**Exercise input**.
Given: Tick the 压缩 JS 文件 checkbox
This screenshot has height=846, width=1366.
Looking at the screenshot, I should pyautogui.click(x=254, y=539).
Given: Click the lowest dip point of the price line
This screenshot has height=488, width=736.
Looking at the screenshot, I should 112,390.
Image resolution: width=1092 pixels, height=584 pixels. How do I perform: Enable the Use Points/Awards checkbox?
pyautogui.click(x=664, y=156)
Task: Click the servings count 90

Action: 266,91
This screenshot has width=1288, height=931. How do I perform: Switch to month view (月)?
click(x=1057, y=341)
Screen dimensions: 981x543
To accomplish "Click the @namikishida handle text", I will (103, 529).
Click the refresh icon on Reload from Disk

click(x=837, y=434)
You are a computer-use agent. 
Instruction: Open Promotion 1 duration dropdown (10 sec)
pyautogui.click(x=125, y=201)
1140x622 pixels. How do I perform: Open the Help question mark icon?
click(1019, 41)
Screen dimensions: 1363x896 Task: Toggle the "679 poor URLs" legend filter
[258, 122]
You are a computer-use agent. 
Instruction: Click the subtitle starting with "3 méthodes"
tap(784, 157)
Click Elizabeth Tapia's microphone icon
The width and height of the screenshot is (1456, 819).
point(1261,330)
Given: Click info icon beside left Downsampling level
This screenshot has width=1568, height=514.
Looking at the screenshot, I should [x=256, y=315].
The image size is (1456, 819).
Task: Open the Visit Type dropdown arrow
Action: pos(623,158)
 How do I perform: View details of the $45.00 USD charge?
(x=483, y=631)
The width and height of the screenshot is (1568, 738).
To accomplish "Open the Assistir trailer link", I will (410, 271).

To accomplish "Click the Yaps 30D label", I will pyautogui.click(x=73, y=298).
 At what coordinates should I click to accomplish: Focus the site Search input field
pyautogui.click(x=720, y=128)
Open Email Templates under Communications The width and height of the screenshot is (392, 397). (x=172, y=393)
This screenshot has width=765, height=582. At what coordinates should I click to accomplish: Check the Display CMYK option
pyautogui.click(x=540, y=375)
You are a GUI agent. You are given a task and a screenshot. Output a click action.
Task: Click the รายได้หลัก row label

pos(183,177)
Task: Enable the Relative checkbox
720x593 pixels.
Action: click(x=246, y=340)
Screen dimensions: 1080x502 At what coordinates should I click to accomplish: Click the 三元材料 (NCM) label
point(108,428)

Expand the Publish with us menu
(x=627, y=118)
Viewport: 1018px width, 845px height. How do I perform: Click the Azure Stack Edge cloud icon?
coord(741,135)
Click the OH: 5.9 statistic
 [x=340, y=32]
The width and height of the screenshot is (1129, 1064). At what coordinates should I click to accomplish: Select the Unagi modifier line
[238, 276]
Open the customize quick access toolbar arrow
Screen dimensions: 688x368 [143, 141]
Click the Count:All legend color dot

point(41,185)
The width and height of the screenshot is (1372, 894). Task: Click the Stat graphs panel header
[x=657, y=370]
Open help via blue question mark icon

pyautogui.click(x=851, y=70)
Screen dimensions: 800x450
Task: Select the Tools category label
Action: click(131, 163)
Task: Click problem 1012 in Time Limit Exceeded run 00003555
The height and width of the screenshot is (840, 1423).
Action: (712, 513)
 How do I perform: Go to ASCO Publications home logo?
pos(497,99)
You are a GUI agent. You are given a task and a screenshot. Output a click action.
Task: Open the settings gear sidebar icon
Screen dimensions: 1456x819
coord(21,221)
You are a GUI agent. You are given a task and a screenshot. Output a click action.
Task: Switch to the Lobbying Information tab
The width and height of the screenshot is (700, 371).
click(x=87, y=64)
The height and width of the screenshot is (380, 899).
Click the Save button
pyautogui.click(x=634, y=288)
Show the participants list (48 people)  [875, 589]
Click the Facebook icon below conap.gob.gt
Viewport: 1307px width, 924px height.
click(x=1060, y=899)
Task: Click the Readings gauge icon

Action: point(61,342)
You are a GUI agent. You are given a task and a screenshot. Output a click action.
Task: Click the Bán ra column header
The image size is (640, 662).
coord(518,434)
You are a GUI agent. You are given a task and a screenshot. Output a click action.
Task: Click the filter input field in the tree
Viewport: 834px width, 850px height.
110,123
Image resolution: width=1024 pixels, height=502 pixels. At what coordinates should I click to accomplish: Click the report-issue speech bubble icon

**What is expected**.
Reproduce the records verbatim, from the first line through the line containing "Action: pos(623,158)", with both of those lines included.

**Written response**.
Given: Tick the 压缩 JS 文件 checkbox
This screenshot has height=846, width=1366.
Looking at the screenshot, I should pyautogui.click(x=254, y=539).
Given: Click the lowest dip point of the price line
This screenshot has height=488, width=736.
Looking at the screenshot, I should 112,390.
Image resolution: width=1092 pixels, height=584 pixels. How do I perform: Enable the Use Points/Awards checkbox?
pyautogui.click(x=664, y=156)
Task: Click the servings count 90

Action: 266,91
This screenshot has width=1288, height=931. How do I perform: Switch to month view (月)?
click(x=1057, y=341)
Screen dimensions: 981x543
To accomplish "Click the @namikishida handle text", I will (103, 529).
Click the refresh icon on Reload from Disk

click(x=837, y=434)
You are a computer-use agent. 
Instruction: Open Promotion 1 duration dropdown (10 sec)
pyautogui.click(x=125, y=201)
1140x622 pixels. How do I perform: Open the Help question mark icon?
click(1019, 41)
Screen dimensions: 1363x896 Task: Toggle the "679 poor URLs" legend filter
[258, 122]
You are a computer-use agent. 
Instruction: Click the subtitle starting with "3 méthodes"
tap(784, 157)
Click Elizabeth Tapia's microphone icon
The width and height of the screenshot is (1456, 819).
point(1261,330)
Given: Click info icon beside left Downsampling level
This screenshot has width=1568, height=514.
Looking at the screenshot, I should [x=256, y=315].
The image size is (1456, 819).
Task: Open the Visit Type dropdown arrow
Action: pos(623,158)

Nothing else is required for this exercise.